Sunday, 5 July 2015

My confronting self

Today I went to play music with my band Hot Diggity, we're the only all female bluegrass band in New Zealand, and we do pretty well. 

The venue was the vintage markets in beautiful Matakana, and it was sponsored by a pretty awesome New Zealand magazine called Glory Days. We had a great time, I felt good singing, I did well, people stopped and stared and listened when they heard us, some stayed for nearly two hours. 



I had taken pain medication so my pain levels were manageable, I was wearing a retro frock, I even had my hair done with victory rolls at the on site beauty parlour, as it was a vintage event and then I lined up with the four other lovely ladies (also frocked up) in my group and enjoyed the applause and great comments . It was a delicious feeling.


Then I saw the photos, on the computor, on Facebook. 
Even when I feel good, I look odd. I look exactly as one would expect a lady in a fat suit to look.... Fat.
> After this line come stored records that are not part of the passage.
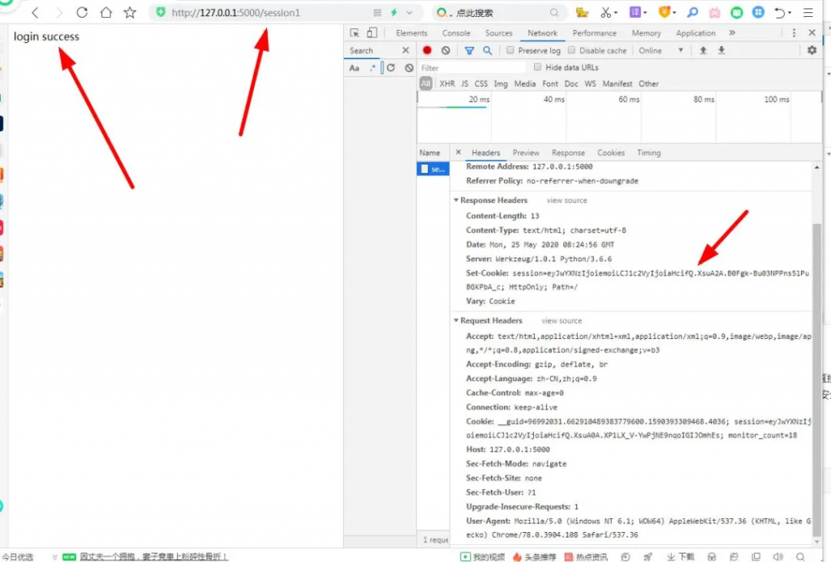Open network settings gear icon

[x=812, y=50]
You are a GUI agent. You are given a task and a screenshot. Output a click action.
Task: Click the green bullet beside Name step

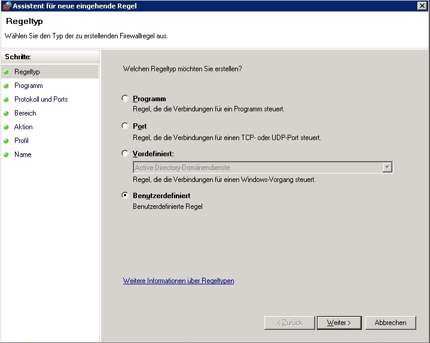[x=7, y=154]
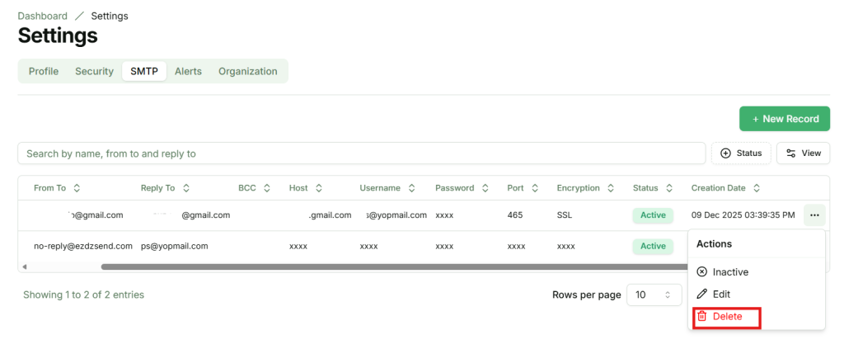Open the Status filter button
This screenshot has width=844, height=349.
tap(741, 153)
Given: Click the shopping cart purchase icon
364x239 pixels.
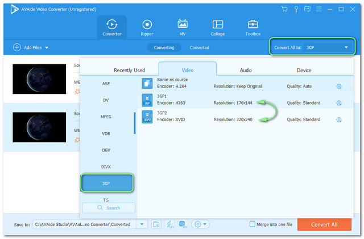Looking at the screenshot, I should pyautogui.click(x=284, y=9).
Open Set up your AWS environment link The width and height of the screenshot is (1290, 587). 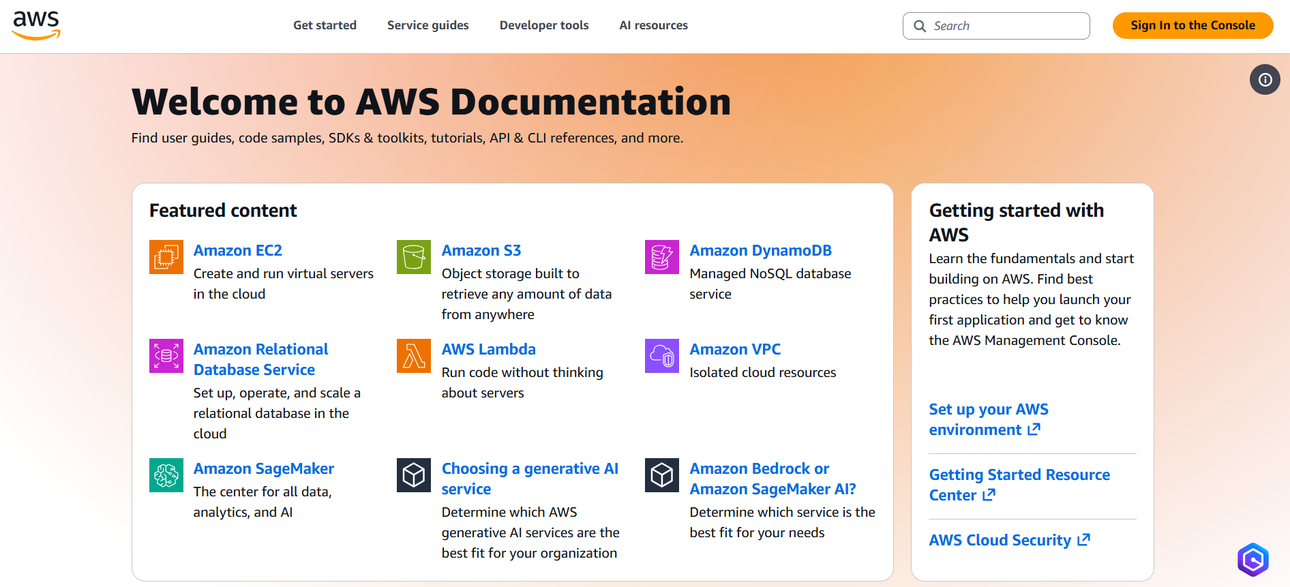pyautogui.click(x=988, y=419)
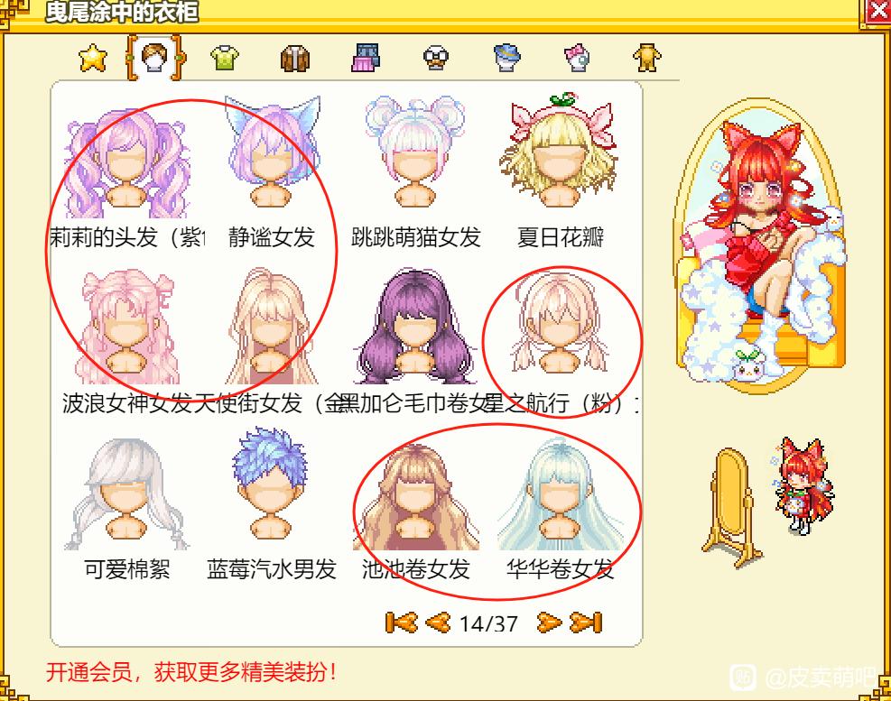The image size is (891, 701).
Task: Pick the 夏日花瓣 blonde hairstyle
Action: coord(559,171)
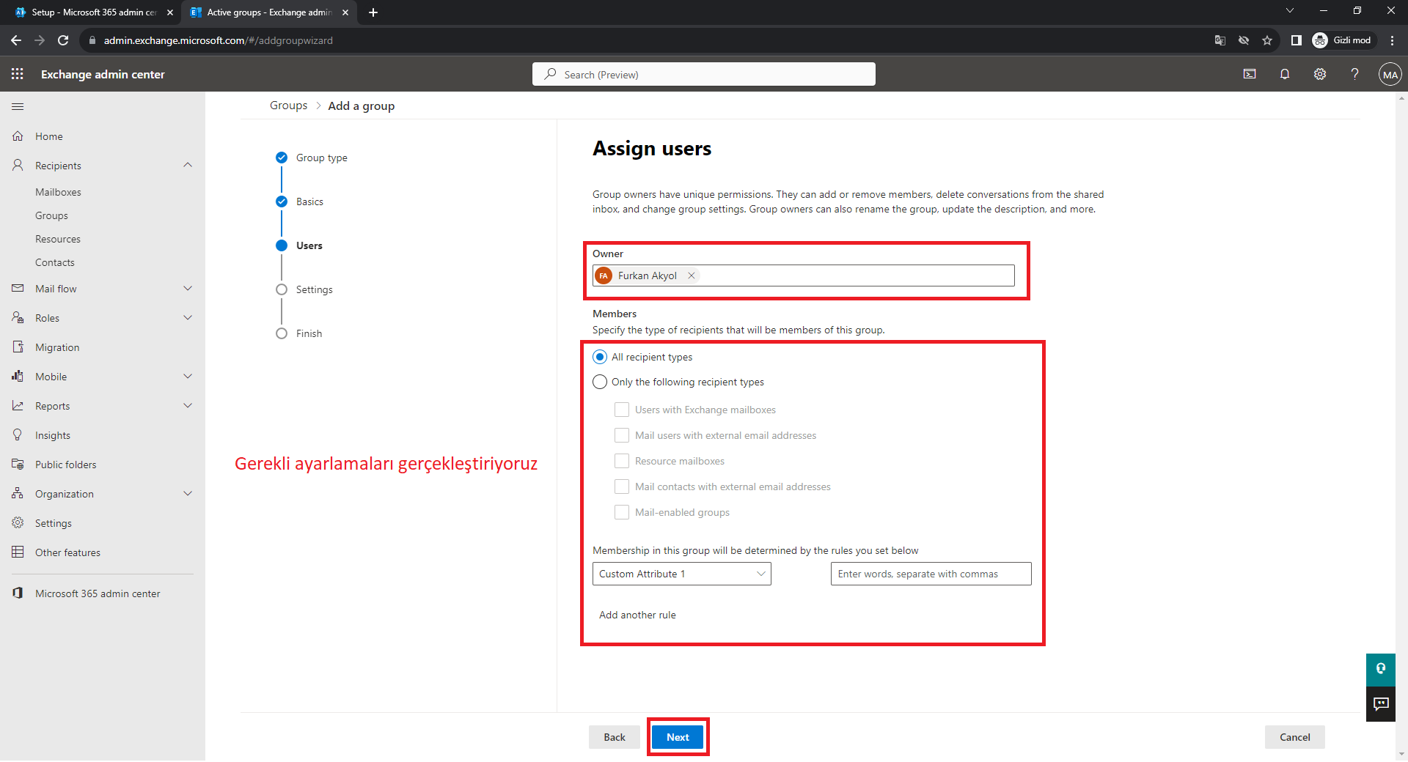Open the Custom Attribute 1 dropdown
Image resolution: width=1408 pixels, height=762 pixels.
[681, 574]
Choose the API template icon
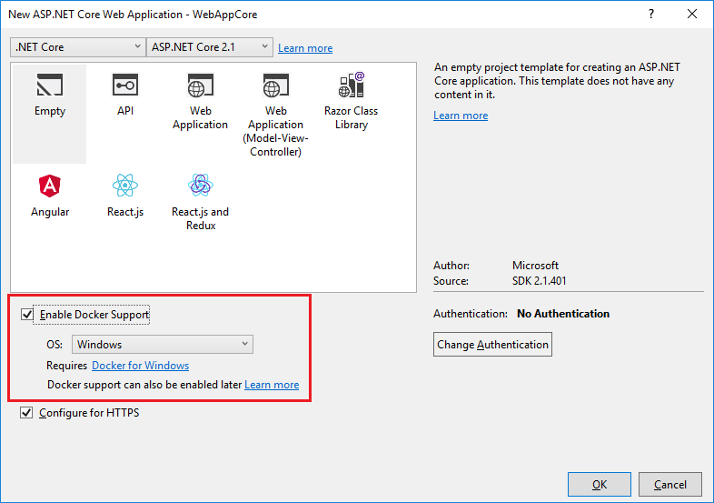Screen dimensions: 714x503 (x=125, y=86)
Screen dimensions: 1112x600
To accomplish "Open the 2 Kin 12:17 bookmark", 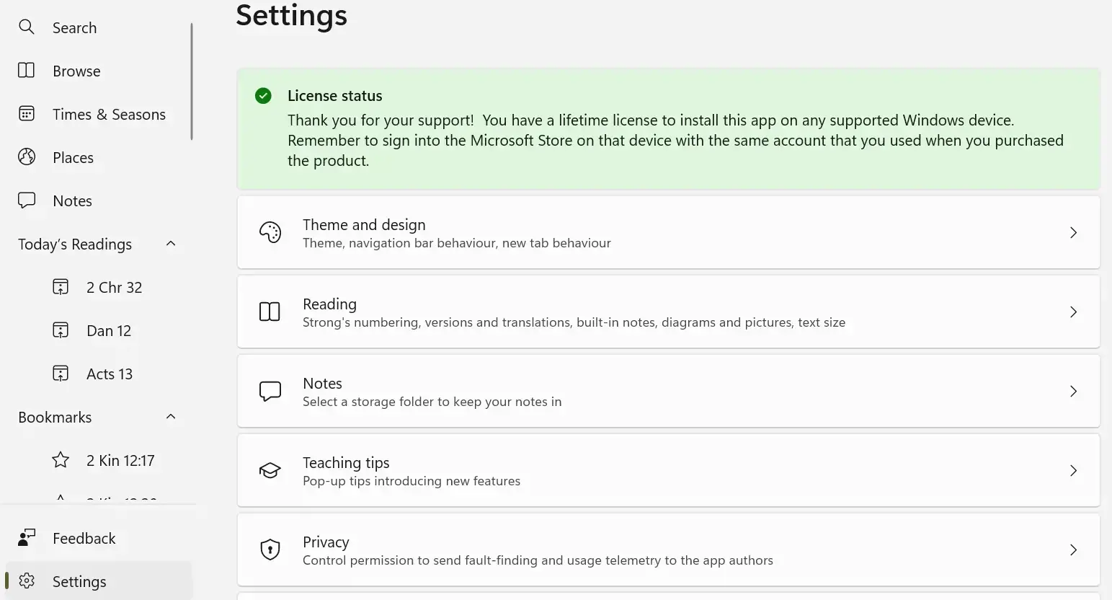I will click(x=120, y=459).
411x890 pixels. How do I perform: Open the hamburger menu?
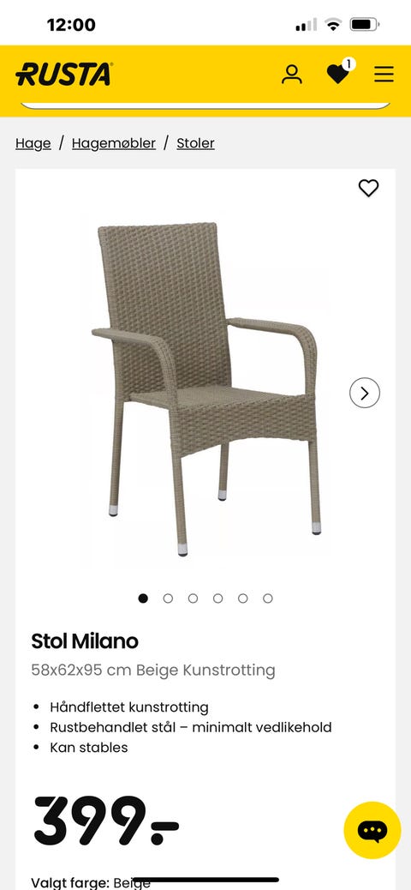pos(384,75)
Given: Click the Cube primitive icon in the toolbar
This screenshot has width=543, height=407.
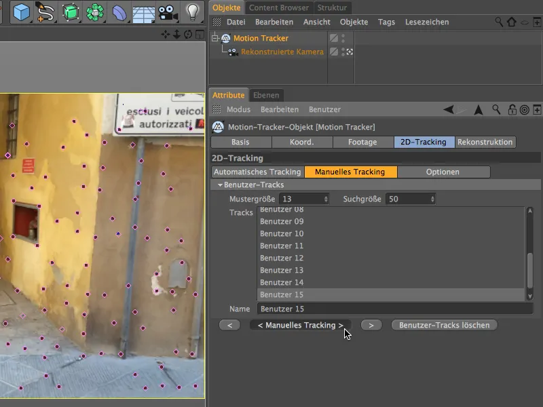Looking at the screenshot, I should tap(22, 12).
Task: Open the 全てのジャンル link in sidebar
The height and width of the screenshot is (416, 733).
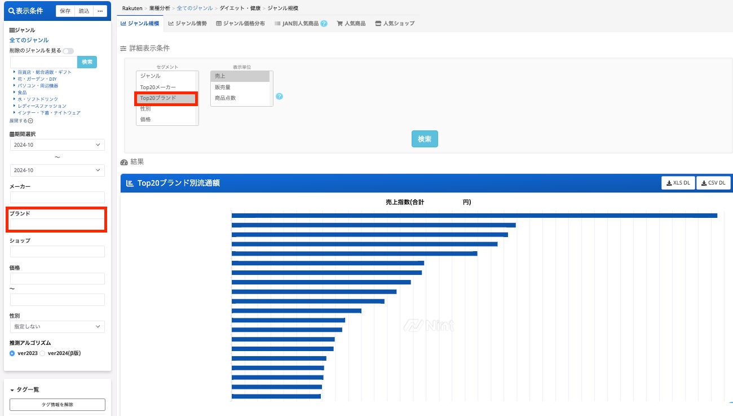Action: click(x=29, y=40)
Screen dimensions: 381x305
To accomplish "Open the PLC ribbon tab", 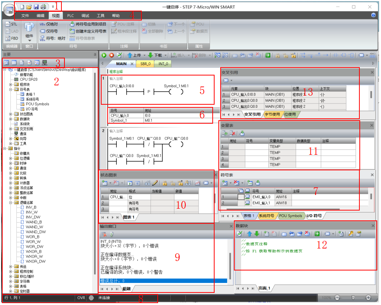I will coord(71,16).
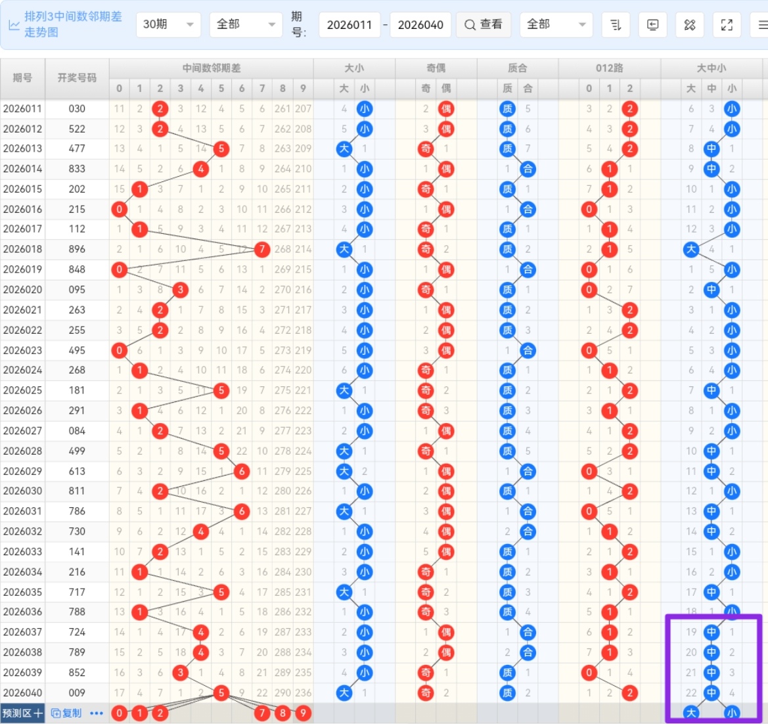This screenshot has height=724, width=768.
Task: Click the trend chart icon beside title
Action: pos(14,25)
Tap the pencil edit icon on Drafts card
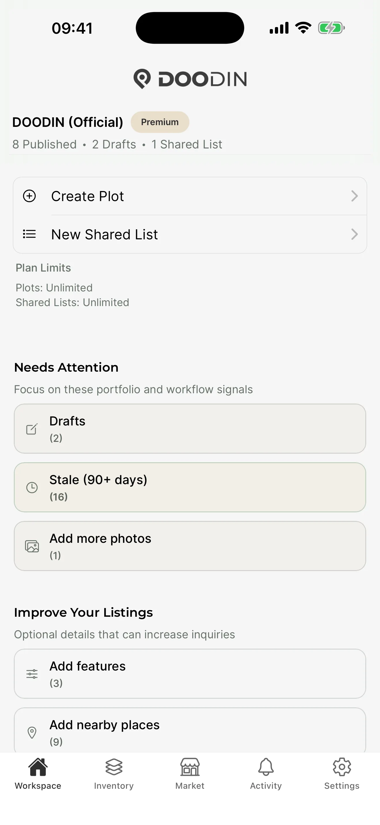 pyautogui.click(x=32, y=429)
Not a little bit chubby, really FAT. 

I am finding it really hard to accept myself, I am struggling with the idea, it's never going away. I make progress and I tell myself why I am worthwhile and worthy, and then I see photographs of how the world sees me and I am horrified.

 I feel so disconnected from my body, I don't feel the way I look, and yet there it is... no amount of make up or hairspray, or jewellery or flattering clothing will ever conceal it.... so what now....... *crickets* ........

How do I get past this? I can't explain it to everyone who sees me... even if I handed out fliers and educated the world as to why I look like I do..... I still can't stand to look at myself. Lipedema has disfigured my body and trashed my self confidence. I don't know how to get through this, I don't know how to escape from hating how I look and feeling powerless to change it. ..... I will think on it, and get back to you.